The consequence of this is that philosophy, like all other areas of understanding, might be useful as a means for the achievement of certain ends in life, but this is a contingent point, it need not be, and indeed in most cases isnt, the case. The philosophers relationship with his subject is then analogous to that of the scientists, as with his counterpart, there is no logical or necessary reason why his subject should impact upon his life outside of study.
In contrast, transformative philosophy asserts that the life of the individual is always and necessarily affected by philosophy. The reason for this goes back to a fundamental difference in the way understanding is viewed. Whereas the defining feature of analytic thought is atomism, the view that reality can be broken down into logically distinct units, the chief characteristic of the transformative approach is a holistic or relational conception of understanding. On this view all aspects of human understanding are fundamentally connected, in the sense that we can understand any phenomenon only by looking at it as part of a relational whole. For example: we understand religion properly not by viewing it in isolation, but by seeing it in light of its relations to other aspects of human culture and life, in particular morality, philosophy and art.
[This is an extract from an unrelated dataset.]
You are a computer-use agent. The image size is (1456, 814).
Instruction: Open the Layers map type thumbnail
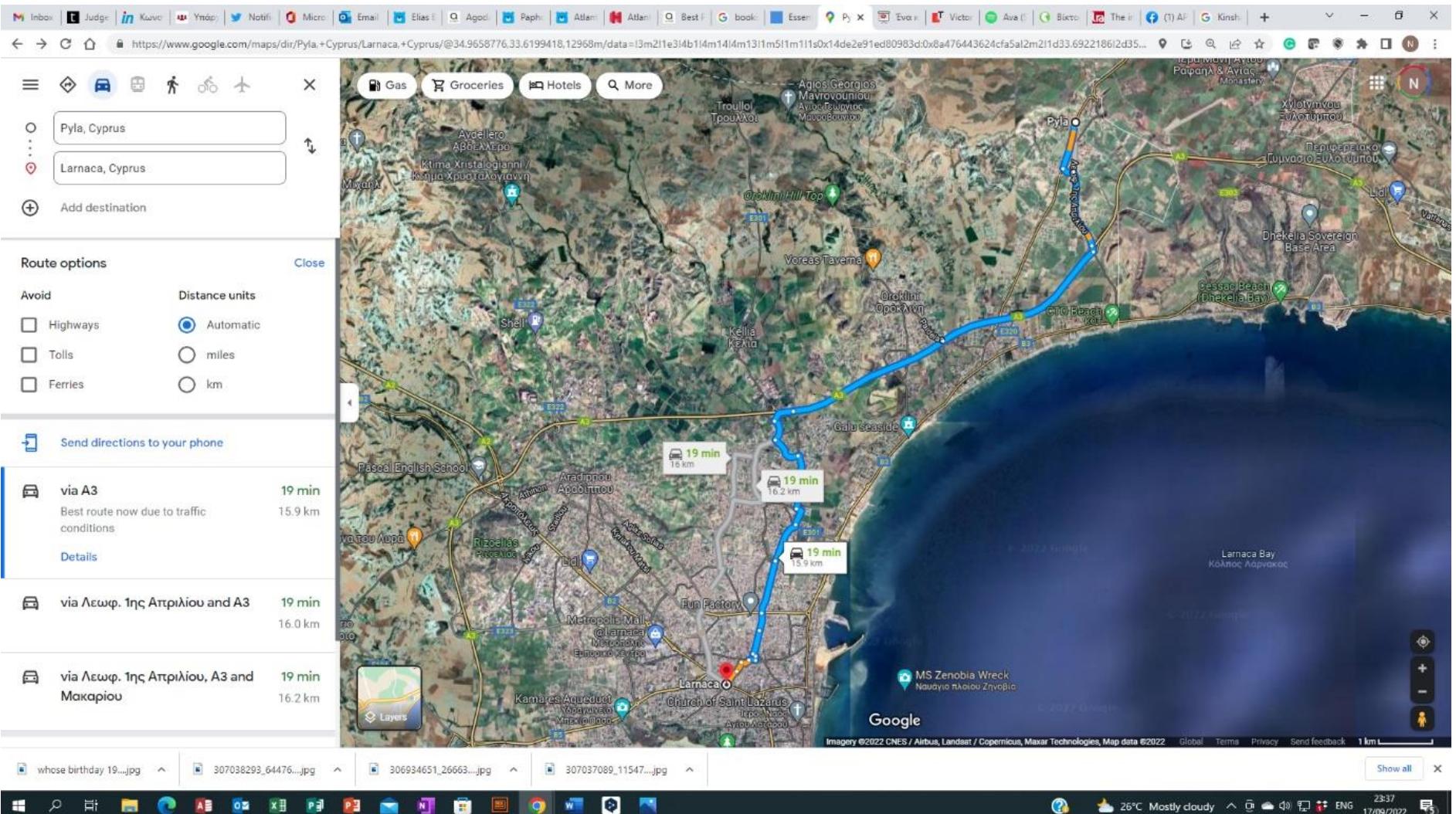pyautogui.click(x=389, y=698)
Further, this notion of connectedness extends to the individual. The individual consciousness, and its relation to the world, exists as a relational whole, each aspect of consciousness being fundamentally, necessarily, related and integrated. Understanding here, then, does not exist as an addition to, a contingent predicate, of the individual, but is rather that which constitutes and informs his whole being. As such the question of how to apply philosophy in our lives does not arise, simply because philosophical understanding is ubiquitous in our existence, it forms an irreducible aspect of our relation to the world. It follows from this that philosophy is by its very nature transformative, a change in understanding necessarily affects both the subject and the world of which she is an integral part. As such, philosophy is inherently radical: in the process of understanding the philosopher changes both themselves and the world.
But returning to the original question, if philosophy is essentially transformative, does this then tell us what philosophy aught to be? The answer is that these two questions, of is and aught, are not distinct, rather what we think philosophy is, fundamentally relates to what we think its purpose aught to be. By denying the essentially transformative and relational nature of philosophy in theory, the analytic tradition suppresses this nature in practice. By making philosophy a self-enclosed academic domain, concerned only with a particular set of established questions and problems, analytic philosophy prevents, as far as it is possible, philosophy, from realising its transformative nature. Philosophy then, as it exists currently, comes to resemble what some would like it to be, an enterprise restricted in thought and practice to the world of academia, an activity divided from the actual lived existence of man, an activity without purpose.
Contrastingly a transformative philosophy, in recognising the radical nature and potential of philosophy, would endeavour to re-establish the connection between philosophy and the world. In seeking this reconciliation between man and understanding, between philosophy and the real life of the individual, philosophy would restore to itself its true purpose: the development of man. Philosophy would, by developing, rather than suppressing, its transformative nature, become fully and consciously what it had always been implicitly or inchoately, an enterprise for the transformation of man.